Reuters Breakingviews highlights five financial headlines that investors should wish for — but are highly unlikely to appear.

(1) “G20 agrees to scrap interest deduction.” Corporate finance everywhere is skewed by the tax deductibility of interest, which encourages excessive leverage — one underlying cause of the recent financial crisis. And housing markets where borrowers can deduct large amounts of mortgage interest, notably the United States, suffer similar distortions, with predictably troublesome results. The UK phased out the mortgage deduction it used to have. But these are tricky political waters, and even isolated moves are unlikely, never mind a concerted global effort.

(2) “Apple, Google, other global tech firms to pay huge special dividends.” Sure, some, like Cisco, have talked about starting a payout of a modest size. But their stashes of cash are out of all proportion to the universe of sensible ways they could spend it. Most of the pile should go to shareholders. But that requires bosses to concede their growth prospects are finite and effectively shrinking the companies they run.

(3) “China floats the yuan.” Perhaps not completely freely — that could be asking too much, even for a rust-belt Congressman. But it’s a needed move to ease global economic imbalances. Unfortunately stability and employment are over-riding objectives of the regime in Beijing, and any big step that threatens either won’t be taken.
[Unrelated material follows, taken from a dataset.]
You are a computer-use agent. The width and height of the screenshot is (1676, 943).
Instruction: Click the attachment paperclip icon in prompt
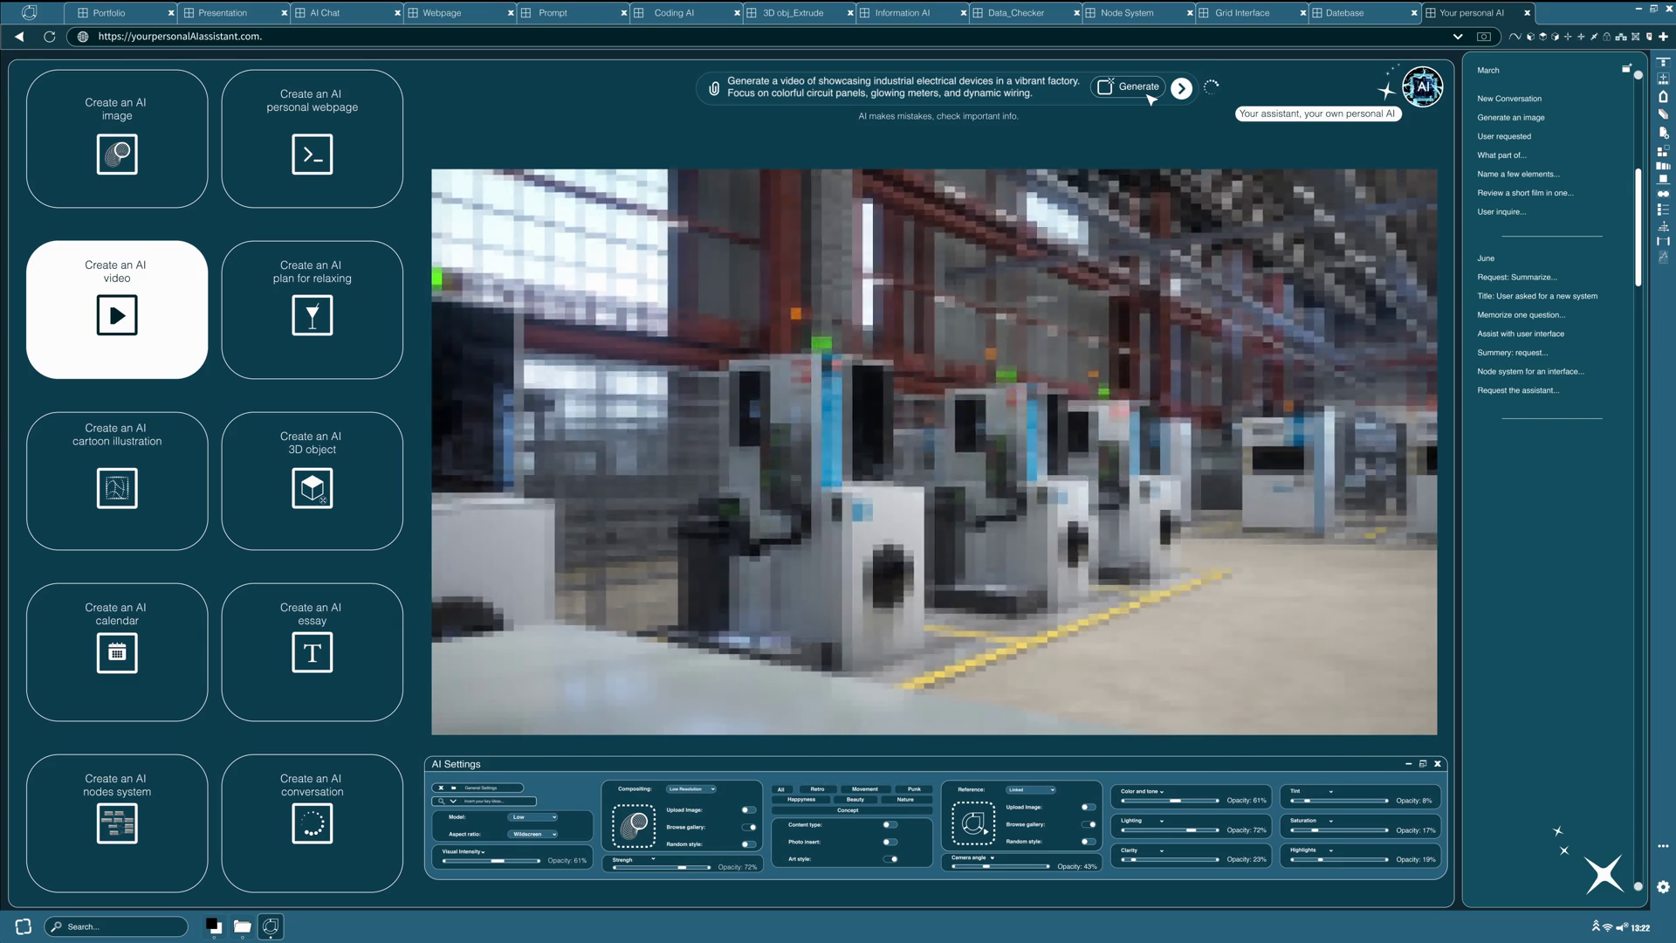(713, 87)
(4) “Bipartisan energy bill passes Congress with overwhelming support.” A sweeping effort by the world’s top consumer of hydrocarbons could include eliminating inefficient subsidies for U.S. ethanol production, the removal of import tariffs on Caribbean and Brazilian cane ethanol, a $1 per gallon (or higher) gas tax, a mandate for all federal agencies to convert their vehicles to run on compressed natural gas and a carbon tax encouraging energy conservation and cleaner-burning fuels. Pigs might fly, too.

(5) “General Electric follows Citigroup and Bank of America with break-up plan.” Carving up GE into separate businesses and winding down GE Capital would create value for shareholders and show that Jeff Immelt, the chief executive, recognizes that the company’s conglomerate structure doesn’t create sufficient synergies to warrant keeping the undervalued assets together. The company may slowly be heading in that direction — but swallowing his pride and doing it quickly looks a step too far for Immelt.